I think it had to do with me being sick, and now I have to eat for 10 pounds heavier. I'm eat real healthy this cycle so finding the correct calorie intake is a bit of a ride.


----------



## pimprn (Sep 28, 2010)

Yeah being sick sucks it suppresses food and energy by alot. You gotta make up for those days it sets you back and basically you got it down it looks like.


----------



## martialartsman (Sep 28, 2010)

Nice read mate, i was looking back on my cycle log for test and dbol and i noticed a big difference in week 6 but i know everyone is different. What is x tren as ive never heard of it? anyway keep it up mate and ill keep reading. well done buddy.


----------



## JCBourne (Sep 28, 2010)

x tren is a PH or designer steroid of tren. I really liked the results and sides from it (good sides) so I'm going to run it towards the end of my cycle as a last push to get some more gains. I may even throw in epistane. From x-tren and epistane I gained 17 pounds and kept 15. Very little fat on that cycle.


----------



## Finetuned (Sep 28, 2010)

Good read, keep us posted. I'm also inclined to run a test/d-bol cycle.


----------



## JCBourne (Sep 28, 2010)

I'm hoping the test kicks in soon. Today i'm noticing the weight going up again as i've picked up my diet a bit.


----------



## jmorrison (Sep 29, 2010)

I'm surprised the Dbol didnt add more weight.  Without an AI on my first cycle I gained over 25lbs in 4 weeks, and with an AI on my current cycle I gained 15lbs in 4 weeks.  Also, I could feel it within 2-3 days, and the back pumps got harsh at 50mg.

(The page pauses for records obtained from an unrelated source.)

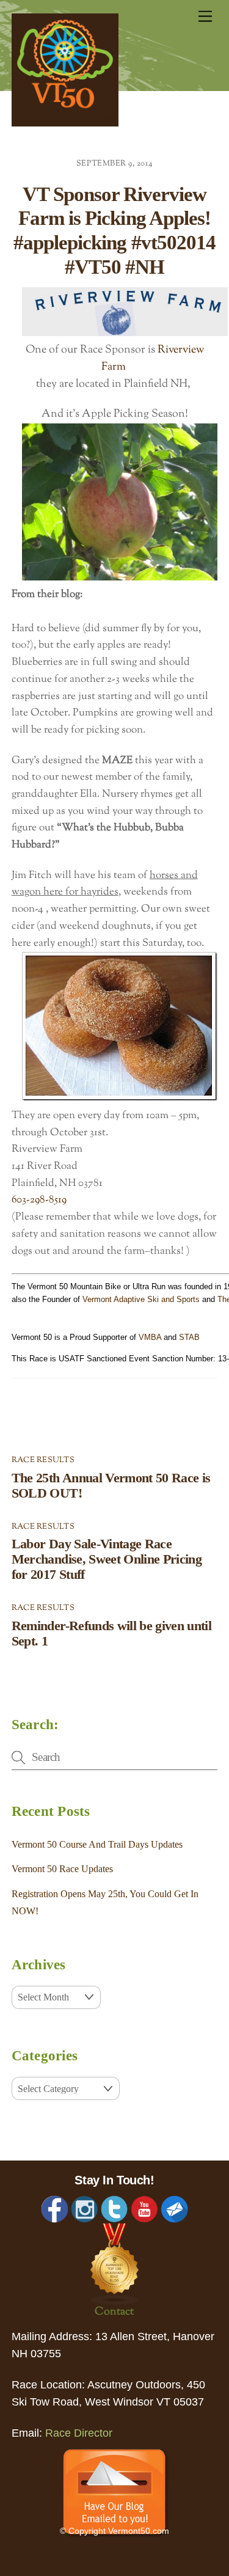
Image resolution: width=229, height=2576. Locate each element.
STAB (189, 1337)
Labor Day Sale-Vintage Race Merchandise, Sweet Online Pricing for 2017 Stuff (107, 1559)
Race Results (43, 1460)
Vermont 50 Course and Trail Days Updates (97, 1844)
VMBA (150, 1337)
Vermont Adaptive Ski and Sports (141, 1299)
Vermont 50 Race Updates (62, 1869)
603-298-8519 (39, 1200)
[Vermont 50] (65, 122)
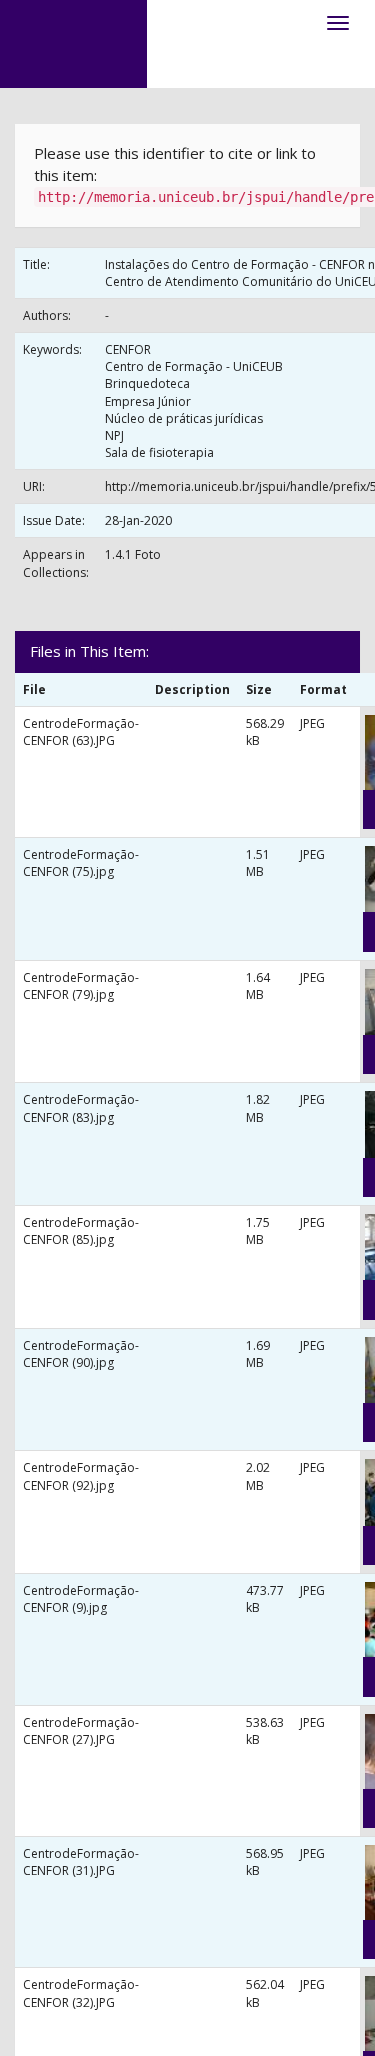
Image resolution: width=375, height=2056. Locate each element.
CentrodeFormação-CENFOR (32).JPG (81, 1993)
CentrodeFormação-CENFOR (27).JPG (81, 1731)
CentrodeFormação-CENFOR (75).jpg (81, 863)
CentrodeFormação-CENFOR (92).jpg (81, 1476)
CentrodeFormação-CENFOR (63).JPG (81, 732)
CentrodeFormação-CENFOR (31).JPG (81, 1862)
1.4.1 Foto (133, 554)
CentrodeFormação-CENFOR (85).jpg (81, 1231)
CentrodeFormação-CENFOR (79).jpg (81, 986)
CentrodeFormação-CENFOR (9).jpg (81, 1599)
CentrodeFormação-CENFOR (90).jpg (81, 1354)
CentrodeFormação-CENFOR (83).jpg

I may have missed it, but what brand Dbol are you taking?


----------



## JCBourne (Sep 29, 2010)

I'm a bit disappointed as well, its the blue heart dbol, I believe the name is march pharma (I'd have to get up and look.) I've been eating pretty solid too, maybe the few days I didn't feel that great screwed it up. But i've had no sides at 50mg and find that a bit weird, not even raised BP.

My workout today was complete crap, I wasn't feeling it. Either i've been sick and don't realize it or i've just had no energy from such busy days.

I've had no pumps/drives either that are any different from not on cycle, i've had more results with pumps when I took designer steroids.

I'm hoping the test kicks in soon, i'm starting to feel like I got screwed over. A least next cycle I have some great products lined up that I know are potent.


----------



## jmorrison (Sep 29, 2010)

I hope you didnt get screwed man.  It's possible it may be in your head, but doesn't sound like it.  Try to up those cals and take a little more of that Dbol and see what happens.  

Good luck man, I hope it straightens out for you.


----------



## JCBourne (Sep 29, 2010)

Yeah, 10-11 pounds in 3 weeks doesn't usually happen without being on something. I just haven't had the pumps or the insane weight increase like most report and I have not slacked off or half-assed at all.


----------



## martialartsman (Sep 30, 2010)

I never gain huge mate and im always waiting for the massive OMG its working sort of thing, i still gain but just dont seem to have the same experience as others. Im sure it will be cool when the test kicks in buddy.


----------



## OutWhey (Oct 2, 2010)

post your diet for us to see what your exactly eating and how we can provide advice.

What's your cycle history?


----------



## Back2gym (Oct 4, 2010)

also.. photo log before and after would be cool..


----------



## JCBourne (Oct 5, 2010)

I'll keep a log of my diet here in a day or two, I've picked up the calorie intake. I lost a little bit over the weekend, it was a very crazy weekend.

My cycle history is all PHs. I did 2 cycles before using AAS.

If I touch my nipples they are a bit sore, not swollen or anything. I just noticed this yesterday, I guess this is a sign my gear is real?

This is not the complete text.